Fig. 4. Experimental and clinical evidence further supports that cSL load may play a functional role in cancer development.

(A) Box plots showing the cSL loads in control versus thioacetamide-S-oxide–treated samples in human primary hepatocytes (“liver”), renal tube epithelial cells (“kidney”), and cardiomyocytes (“heart”), using the data from (25). One-sided Wilcoxon rank-sum test P values are shown. (B) Box plots showing the cSL load changes after treatment by different classes of chemotherapy drugs in four cell types, using the CMAP data (26). Asterisk indicates that the cSL load change is estimated indirectly from the CMAP drug treatment gene expression signatures (Methods). Strongly mutagenic drugs (n = 6), including alkylating agents (green points) and DNA topoisomerase inhibitors (purple points), lead to a significantly larger cSL load decrease compared to weak or nonmutagenic drugs (n = 5), including taxanes (red points) and vinca alkaloids (blue points); P = 0.03 from a linear model controlling for cell type. HA1E is an immortalized kidney cell line; PHH, primary human hepatocyte; ASC, adipose-derived stem cell; SKB, human skeletal myoblast. (C) Box plots showing the cSL load in samples of different stages of premalignant lesions in the lung (including normal tissue and lung squamous cell carcinoma) (28). The cSL load shows an overall decreasing trend from normal to different pre-cancer stages to cancer (one-sided Wilcoxon rank sum test of normal versus cancer P = 4.47 × 10⁻⁵; ordinal logistic regression has negative coefficient −28.7, P = 5.89 × 10⁻⁷).

Fig. 5. The expression levels of the cSL partner genes of TSGs can explain their tissue specificity.
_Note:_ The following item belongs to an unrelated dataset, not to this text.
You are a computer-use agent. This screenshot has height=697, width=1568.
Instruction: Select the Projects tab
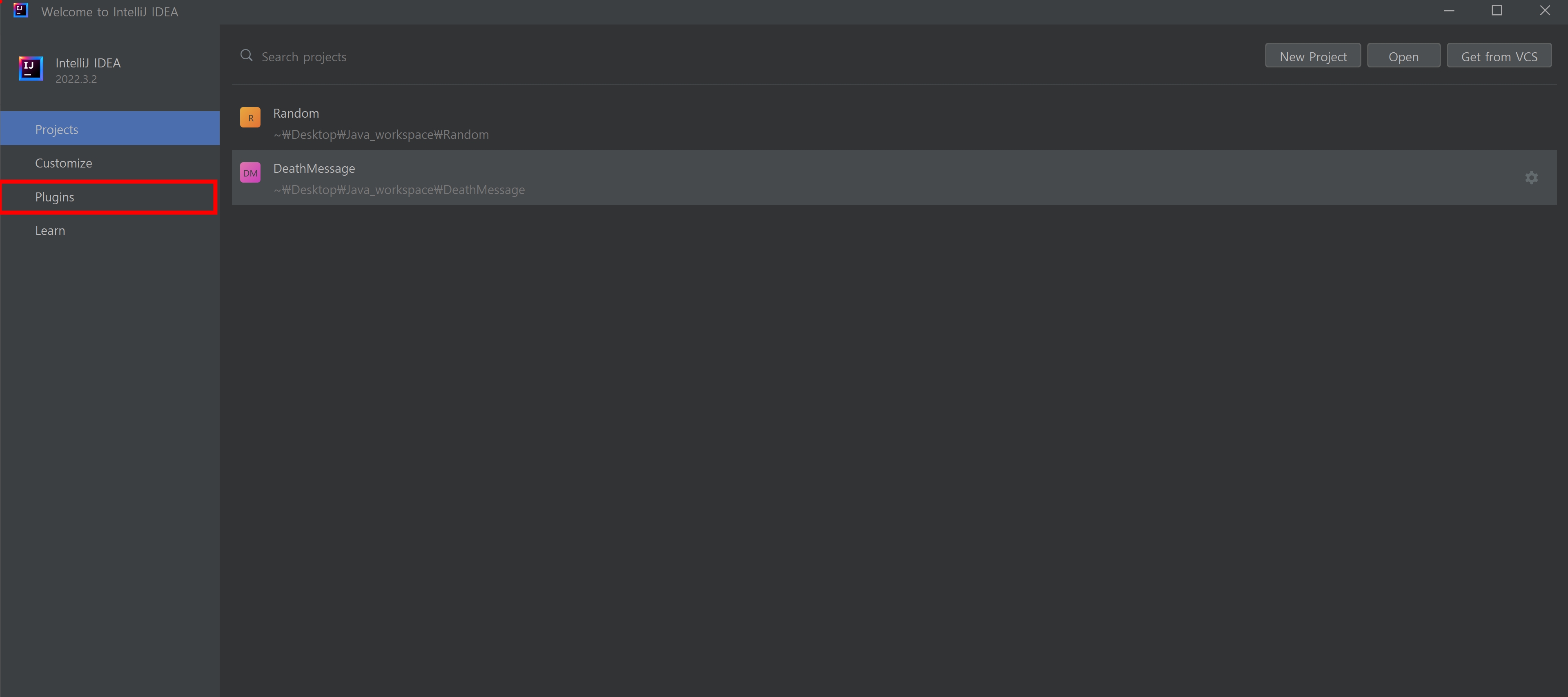(57, 129)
(A) For each tissue-specific TSG gene G_i, the expression levels of its cSL partner genes in the tissue type(s) where gene G_i is a TSG were compared to those where gene G_i is not an established TSG, using GTEx normal tissue expression data. The volcano plot summarizes the result of comparison with linear models. Positive linear model coefficients (x axis) mean that the expression levels of the cSL partner genes are, on average, higher in the tissue(s) where gene G_i is a TSG. Many cases have near-zero P values and are represented by points (half-dots) on the top border line of the plot. Overall, there is a dominant effect of the cSL partner genes of TSGs having higher expression levels in the tissues where the TSGs are known drivers (binomial test P = 0.023). All TSGs with FDR < 0.05 that also passed the random control tests are labeled. (B) Examples of two well-known TSGs, FAS and BRCA1, are given. The heatmaps display the normalized expression levels of their cSL partner genes (rows) in tissues of where these two genes are known to be TSGs [according to the annotation from the COSMIC database (11)] and in tissues where they are not established TSGs (columns), respectively. High and low expressions are represented by red and blue, respectively. For clarity, one typical tissue type where the TSG is a known driver (e.g., testis for FAS) and three other tissue types where the TSG is not an established driver (and the least frequently mutated) are shown.